* [OBJECTIVE]: Can you format every one of the rows below as a Markdown table with the columns "No." and "Line", numbering them in order and leaving out any blank lines?

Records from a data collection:
----------
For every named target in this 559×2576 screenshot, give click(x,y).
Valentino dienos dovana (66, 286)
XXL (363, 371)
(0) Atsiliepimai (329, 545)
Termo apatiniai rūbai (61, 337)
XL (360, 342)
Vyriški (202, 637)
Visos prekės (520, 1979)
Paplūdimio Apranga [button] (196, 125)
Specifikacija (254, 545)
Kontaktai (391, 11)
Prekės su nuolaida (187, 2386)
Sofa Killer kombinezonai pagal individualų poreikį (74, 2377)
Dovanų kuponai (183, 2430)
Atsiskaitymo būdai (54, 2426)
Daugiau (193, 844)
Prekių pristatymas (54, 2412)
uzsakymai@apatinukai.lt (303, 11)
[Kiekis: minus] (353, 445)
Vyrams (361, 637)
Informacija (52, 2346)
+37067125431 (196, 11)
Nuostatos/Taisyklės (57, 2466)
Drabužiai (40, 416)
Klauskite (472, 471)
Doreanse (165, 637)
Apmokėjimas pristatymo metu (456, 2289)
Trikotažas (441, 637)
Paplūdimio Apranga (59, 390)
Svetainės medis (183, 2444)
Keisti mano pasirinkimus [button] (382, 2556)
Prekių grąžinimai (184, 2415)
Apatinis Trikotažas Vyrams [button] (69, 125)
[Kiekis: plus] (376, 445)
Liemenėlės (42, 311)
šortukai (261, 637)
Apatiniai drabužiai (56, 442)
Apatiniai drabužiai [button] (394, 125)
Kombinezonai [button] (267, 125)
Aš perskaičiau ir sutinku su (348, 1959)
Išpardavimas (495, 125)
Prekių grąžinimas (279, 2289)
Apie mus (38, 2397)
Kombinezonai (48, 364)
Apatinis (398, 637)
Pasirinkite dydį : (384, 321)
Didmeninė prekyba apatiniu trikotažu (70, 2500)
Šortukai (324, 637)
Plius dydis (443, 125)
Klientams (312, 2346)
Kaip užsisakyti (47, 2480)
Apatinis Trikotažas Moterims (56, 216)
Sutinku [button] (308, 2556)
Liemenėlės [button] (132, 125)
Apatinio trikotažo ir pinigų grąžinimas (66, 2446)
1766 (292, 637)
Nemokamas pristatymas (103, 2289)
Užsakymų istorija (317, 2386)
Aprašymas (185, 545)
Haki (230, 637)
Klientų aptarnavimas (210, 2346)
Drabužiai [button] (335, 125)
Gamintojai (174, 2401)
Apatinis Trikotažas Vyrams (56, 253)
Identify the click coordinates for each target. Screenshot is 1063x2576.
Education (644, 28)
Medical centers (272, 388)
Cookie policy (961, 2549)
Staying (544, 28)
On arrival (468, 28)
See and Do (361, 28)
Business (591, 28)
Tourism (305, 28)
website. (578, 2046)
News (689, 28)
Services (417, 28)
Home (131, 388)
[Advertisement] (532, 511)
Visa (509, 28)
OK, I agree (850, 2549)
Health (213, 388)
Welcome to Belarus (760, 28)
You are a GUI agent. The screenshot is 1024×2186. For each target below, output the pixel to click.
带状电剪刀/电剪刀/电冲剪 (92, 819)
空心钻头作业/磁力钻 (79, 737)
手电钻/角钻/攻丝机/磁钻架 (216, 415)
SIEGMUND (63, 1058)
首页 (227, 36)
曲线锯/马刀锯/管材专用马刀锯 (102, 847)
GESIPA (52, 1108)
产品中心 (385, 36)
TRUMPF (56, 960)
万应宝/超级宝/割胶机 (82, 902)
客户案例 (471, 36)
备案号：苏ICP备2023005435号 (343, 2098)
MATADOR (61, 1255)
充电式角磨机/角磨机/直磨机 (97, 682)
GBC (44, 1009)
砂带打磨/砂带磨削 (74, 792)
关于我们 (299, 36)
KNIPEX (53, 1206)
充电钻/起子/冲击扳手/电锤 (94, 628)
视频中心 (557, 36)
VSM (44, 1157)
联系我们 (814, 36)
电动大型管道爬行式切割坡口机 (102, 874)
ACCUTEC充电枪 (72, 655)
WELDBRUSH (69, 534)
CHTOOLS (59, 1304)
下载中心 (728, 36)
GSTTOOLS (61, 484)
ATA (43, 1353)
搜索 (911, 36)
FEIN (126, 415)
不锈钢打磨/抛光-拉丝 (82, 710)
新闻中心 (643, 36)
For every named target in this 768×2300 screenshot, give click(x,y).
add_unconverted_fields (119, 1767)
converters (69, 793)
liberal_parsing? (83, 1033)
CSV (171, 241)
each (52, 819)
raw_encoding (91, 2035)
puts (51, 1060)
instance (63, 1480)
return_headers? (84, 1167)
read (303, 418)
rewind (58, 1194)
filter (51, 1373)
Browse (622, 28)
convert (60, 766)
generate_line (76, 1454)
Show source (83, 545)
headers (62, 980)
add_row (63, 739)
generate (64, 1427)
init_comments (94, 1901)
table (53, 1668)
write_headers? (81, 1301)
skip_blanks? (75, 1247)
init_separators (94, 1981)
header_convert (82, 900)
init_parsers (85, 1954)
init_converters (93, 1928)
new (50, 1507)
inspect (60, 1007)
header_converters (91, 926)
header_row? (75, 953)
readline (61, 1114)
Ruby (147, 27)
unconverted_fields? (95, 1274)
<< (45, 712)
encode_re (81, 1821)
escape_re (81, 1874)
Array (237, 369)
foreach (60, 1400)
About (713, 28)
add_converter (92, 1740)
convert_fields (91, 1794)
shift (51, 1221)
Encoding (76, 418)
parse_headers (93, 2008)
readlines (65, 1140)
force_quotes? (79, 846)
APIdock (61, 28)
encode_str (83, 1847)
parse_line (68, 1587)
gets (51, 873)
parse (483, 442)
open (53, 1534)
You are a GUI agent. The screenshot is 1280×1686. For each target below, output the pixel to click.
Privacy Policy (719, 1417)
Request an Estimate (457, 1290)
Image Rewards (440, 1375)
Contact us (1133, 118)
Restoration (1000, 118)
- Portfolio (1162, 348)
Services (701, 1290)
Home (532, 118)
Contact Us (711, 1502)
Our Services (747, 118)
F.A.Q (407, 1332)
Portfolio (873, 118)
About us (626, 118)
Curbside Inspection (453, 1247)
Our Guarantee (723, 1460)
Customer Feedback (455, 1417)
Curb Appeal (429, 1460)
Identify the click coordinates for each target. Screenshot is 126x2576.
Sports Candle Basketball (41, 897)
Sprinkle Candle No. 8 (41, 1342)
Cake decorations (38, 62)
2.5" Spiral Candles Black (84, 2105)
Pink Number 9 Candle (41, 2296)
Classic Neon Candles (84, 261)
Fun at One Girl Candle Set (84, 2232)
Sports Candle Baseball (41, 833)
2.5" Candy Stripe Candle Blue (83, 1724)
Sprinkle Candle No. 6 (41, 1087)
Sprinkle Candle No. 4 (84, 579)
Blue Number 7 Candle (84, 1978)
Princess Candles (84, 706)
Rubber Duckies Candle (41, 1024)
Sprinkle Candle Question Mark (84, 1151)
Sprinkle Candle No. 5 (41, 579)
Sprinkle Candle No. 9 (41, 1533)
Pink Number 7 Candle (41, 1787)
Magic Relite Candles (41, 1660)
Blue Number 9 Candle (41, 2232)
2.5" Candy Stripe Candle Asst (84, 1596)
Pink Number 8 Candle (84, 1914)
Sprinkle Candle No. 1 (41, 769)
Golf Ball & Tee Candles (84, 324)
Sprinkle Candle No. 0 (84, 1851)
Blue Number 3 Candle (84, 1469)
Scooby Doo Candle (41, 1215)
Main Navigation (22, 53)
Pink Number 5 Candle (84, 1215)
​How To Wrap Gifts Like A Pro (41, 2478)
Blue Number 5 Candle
----------
* [THE RESULT]:
| No. | Line |
|---|---|
| 1 | For every named target in this 559×2576 screenshot, give click(x,y). |
| 2 | Valentino dienos dovana (66, 286) |
| 3 | XXL (363, 371) |
| 4 | (0) Atsiliepimai (329, 545) |
| 5 | Termo apatiniai rūbai (61, 337) |
| 6 | XL (360, 342) |
| 7 | Vyriški (202, 637) |
| 8 | Visos prekės (520, 1979) |
| 9 | Paplūdimio Apranga [button] (196, 125) |
| 10 | Specifikacija (254, 545) |
| 11 | Kontaktai (391, 11) |
| 12 | Prekės su nuolaida (187, 2386) |
| 13 | Sofa Killer kombinezonai pagal individualų poreikį (74, 2377) |
| 14 | Dovanų kuponai (183, 2430) |
| 15 | Atsiskaitymo būdai (54, 2426) |
| 16 | Daugiau (193, 844) |
| 17 | Prekių pristatymas (54, 2412) |
| 18 | uzsakymai@apatinukai.lt (303, 11) |
| 19 | [Kiekis: minus] (353, 445) |
| 20 | Vyrams (361, 637) |
| 21 | Informacija (52, 2346) |
| 22 | +37067125431 (196, 11) |
| 23 | Nuostatos/Taisyklės (57, 2466) |
| 24 | Drabužiai (40, 416) |
| 25 | Klauskite (472, 471) |
| 26 | Doreanse (165, 637) |
| 27 | Apmokėjimas pristatymo metu (456, 2289) |
| 28 | Trikotažas (441, 637) |
| 29 | Paplūdimio Apranga (59, 390) |
| 30 | Svetainės medis (183, 2444) |
| 31 | Keisti mano pasirinkimus [button] (382, 2556) |
| 32 | Prekių grąžinimai (184, 2415) |
| 33 | Apatinis Trikotažas Vyrams [button] (69, 125) |
| 34 | [Kiekis: plus] (376, 445) |
| 35 | Liemenėlės (42, 311) |
| 36 | šortukai (261, 637) |
| 37 | Apatiniai drabužiai (56, 442) |
| 38 | Apatiniai drabužiai [button] (394, 125) |
| 39 | Kombinezonai [button] (267, 125) |
| 40 | Aš perskaičiau ir sutinku su (348, 1959) |
| 41 | Išpardavimas (495, 125) |
| 42 | Prekių grąžinimas (279, 2289) |
| 43 | Apie mus (38, 2397) |
| 44 | Kombinezonai (48, 364) |
| 45 | Apatinis (398, 637) |
| 46 | Pasirinkite dydį : (384, 321) |
| 47 | Didmeninė prekyba apatiniu trikotažu (70, 2500) |
| 48 | Šortukai (324, 637) |
| 49 | Plius dydis (443, 125) |
| 50 | Klientams (312, 2346) |
| 51 | Kaip užsisakyti (47, 2480) |
| 52 | Apatinis Trikotažas Moterims (56, 216) |
| 53 | Sutinku [button] (308, 2556) |
| 54 | Liemenėlės [button] (132, 125) |
| 55 | Apatinio trikotažo ir pinigų grąžinimas (66, 2446) |
| 56 | 1766 (292, 637) |
| 57 | Nemokamas pristatymas (103, 2289) |
| 58 | Užsakymų istorija (317, 2386) |
| 59 | Aprašymas (185, 545) |
| 60 | Haki (230, 637) |
| 61 | Klientų aptarnavimas (210, 2346) |
| 62 | Drabužiai [button] (335, 125) |
| 63 | Gamintojai (174, 2401) |
| 64 | Apatinis Trikotažas Vyrams (56, 253) |
| 65 | Identify the click coordinates for each target. Screenshot is 1063x2576. |
| 66 | Education (644, 28) |
| 67 | Medical centers (272, 388) |
| 68 | Cookie policy (961, 2549) |
| 69 | Staying (544, 28) |
| 70 | On arrival (468, 28) |
| 71 | See and Do (361, 28) |
| 72 | Business (591, 28) |
| 73 | Tourism (305, 28) |
| 74 | website. (578, 2046) |
| 75 | News (689, 28) |
| 76 | Services (417, 28) |
| 77 | Home (131, 388) |
| 78 | [Advertisement] (532, 511) |
| 79 | Visa (509, 28) |
| 80 | OK, I agree (850, 2549) |
| 81 | Health (213, 388) |
| 82 | Welcome to Belarus (760, 28) |
| 83 | You are a GUI agent. The screenshot is 1024×2186. For each target below, output the pixel to click. |
| 84 | 带状电剪刀/电剪刀/电冲剪 (92, 819) |
| 85 | 空心钻头作业/磁力钻 (79, 737) |
| 86 | 手电钻/角钻/攻丝机/磁钻架 (216, 415) |
| 87 | SIEGMUND (63, 1058) |
| 88 | 首页 (227, 36) |
| 89 | 曲线锯/马刀锯/管材专用马刀锯 (102, 847) |
| 90 | GESIPA (52, 1108) |
| 91 | 产品中心 (385, 36) |
| 92 | TRUMPF (56, 960) |
| 93 | 万应宝/超级宝/割胶机 (82, 902) |
| 94 | 客户案例 (471, 36) |
| 95 | 备案号：苏ICP备2023005435号 (343, 2098) |
| 96 | MATADOR (61, 1255) |
| 97 | 充电式角磨机/角磨机/直磨机 (97, 682) |
| 98 | GBC (44, 1009) |
| 99 | 砂带打磨/砂带磨削 (74, 792) |
| 100 | 关于我们 (299, 36) |
| 101 | KNIPEX (53, 1206) |
| 102 | 充电钻/起子/冲击扳手/电锤 (94, 628) |
| 103 | 视频中心 (557, 36) |
| 104 | VSM (44, 1157) |
| 105 | 联系我们 (814, 36) |
| 106 | 电动大型管道爬行式切割坡口机 (102, 874) |
| 107 | ACCUTEC充电枪 (72, 655) |
| 108 | WELDBRUSH (69, 534) |
| 109 | CHTOOLS (59, 1304) |
| 110 | 下载中心 (728, 36) |
| 111 | GSTTOOLS (61, 484) |
| 112 | ATA (43, 1353) |
| 113 | 搜索 (911, 36) |
| 114 | FEIN (126, 415) |
| 115 | 不锈钢打磨/抛光-拉丝 (82, 710) |
| 116 | 新闻中心 (643, 36) |
| 117 | For every named target in this 768×2300 screenshot, give click(x,y). |
| 118 | add_unconverted_fields (119, 1767) |
| 119 | converters (69, 793) |
| 120 | liberal_parsing? (83, 1033) |
| 121 | CSV (171, 241) |
| 122 | each (52, 819) |
| 123 | raw_encoding (91, 2035) |
| 124 | puts (51, 1060) |
| 125 | instance (63, 1480) |
| 126 | return_headers? (84, 1167) |
| 127 | read (303, 418) |
| 128 | rewind (58, 1194) |
| 129 | filter (51, 1373) |
| 130 | Browse (622, 28) |
| 131 | convert (60, 766) |
| 132 | generate_line (76, 1454) |
| 133 | Show source (83, 545) |
| 134 | headers (62, 980) |
| 135 | add_row (63, 739) |
| 136 | generate (64, 1427) |
| 137 | init_comments (94, 1901) |
| 138 | table (53, 1668) |
| 139 | write_headers? (81, 1301) |
| 140 | skip_blanks? (75, 1247) |
| 141 | init_separators (94, 1981) |
| 142 | header_convert (82, 900) |
| 143 | init_parsers (85, 1954) |
| 144 | init_converters (93, 1928) |
| 145 | new (50, 1507) |
| 146 | inspect (60, 1007) |
| 147 | header_converters (91, 926) |
| 148 | header_row? (75, 953) |
| 149 | readline (61, 1114) |
| 150 | Ruby (147, 27) |
| 151 | unconverted_fields? (95, 1274) |
| 152 | << (45, 712) |
| 153 | encode_re (81, 1821) |
| 154 | escape_re (81, 1874) |
| 155 | Array (237, 369) |
| 156 | foreach (60, 1400) |
| 157 | About (713, 28) |
| 158 | add_converter (92, 1740) |
| 159 | convert_fields (91, 1794) |
| 160 | shift (51, 1221) |
| 161 | Encoding (76, 418) |
| 162 | parse_headers (93, 2008) |
| 163 | readlines (65, 1140) |
| 164 | force_quotes? (79, 846) |
| 165 | APIdock (61, 28) |
| 166 | encode_str (83, 1847) |
| 167 | parse_line (68, 1587) |
| 168 | gets (51, 873) |
| 169 | parse (483, 442) |
| 170 | open (53, 1534) |
| 171 | You are a GUI agent. The screenshot is 1280×1686. For each target below, output the pixel to click. |
| 172 | Privacy Policy (719, 1417) |
| 173 | Request an Estimate (457, 1290) |
| 174 | Image Rewards (440, 1375) |
| 175 | Contact us (1133, 118) |
| 176 | Restoration (1000, 118) |
| 177 | - Portfolio (1162, 348) |
| 178 | Services (701, 1290) |
| 179 | Home (532, 118) |
| 180 | Contact Us (711, 1502) |
| 181 | Our Services (747, 118) |
| 182 | F.A.Q (407, 1332) |
| 183 | Portfolio (873, 118) |
| 184 | About us (626, 118) |
| 185 | Curbside Inspection (453, 1247) |
| 186 | Our Guarantee (723, 1460) |
| 187 | Customer Feedback (455, 1417) |
| 188 | Curb Appeal (429, 1460) |
| 189 | Identify the click coordinates for each target. Screenshot is 126x2576. |
| 190 | Sports Candle Basketball (41, 897) |
| 191 | Sprinkle Candle No. 8 (41, 1342) |
| 192 | Cake decorations (38, 62) |
| 193 | 2.5" Spiral Candles Black (84, 2105) |
| 194 | Pink Number 9 Candle (41, 2296) |
| 195 | Classic Neon Candles (84, 261) |
| 196 | Fun at One Girl Candle Set (84, 2232) |
| 197 | Sports Candle Baseball (41, 833) |
| 198 | 2.5" Candy Stripe Candle Blue (83, 1724) |
| 199 | Sprinkle Candle No. 6 (41, 1087) |
| 200 | Sprinkle Candle No. 4 (84, 579) |
| 201 | Blue Number 7 Candle (84, 1978) |
| 202 | Princess Candles (84, 706) |
| 203 | Rubber Duckies Candle (41, 1024) |
| 204 | Sprinkle Candle Question Mark (84, 1151) |
| 205 | Sprinkle Candle No. 5 (41, 579) |
| 206 | Sprinkle Candle No. 9 (41, 1533) |
| 207 | Pink Number 7 Candle (41, 1787) |
| 208 | Magic Relite Candles (41, 1660) |
| 209 | Blue Number 9 Candle (41, 2232) |
| 210 | 2.5" Candy Stripe Candle Asst (84, 1596) |
| 211 | Pink Number 8 Candle (84, 1914) |
| 212 | Sprinkle Candle No. 1 (41, 769) |
| 213 | Golf Ball & Tee Candles (84, 324) |
| 214 | Sprinkle Candle No. 0 (84, 1851) |
| 215 | Blue Number 3 Candle (84, 1469) |
| 216 | Scooby Doo Candle (41, 1215) |
| 217 | Main Navigation (22, 53) |
| 218 | Pink Number 5 Candle (84, 1215) |
| 219 | ​How To Wrap Gifts Like A Pro (41, 2478) |
| 220 | Blue Number 5 Candle |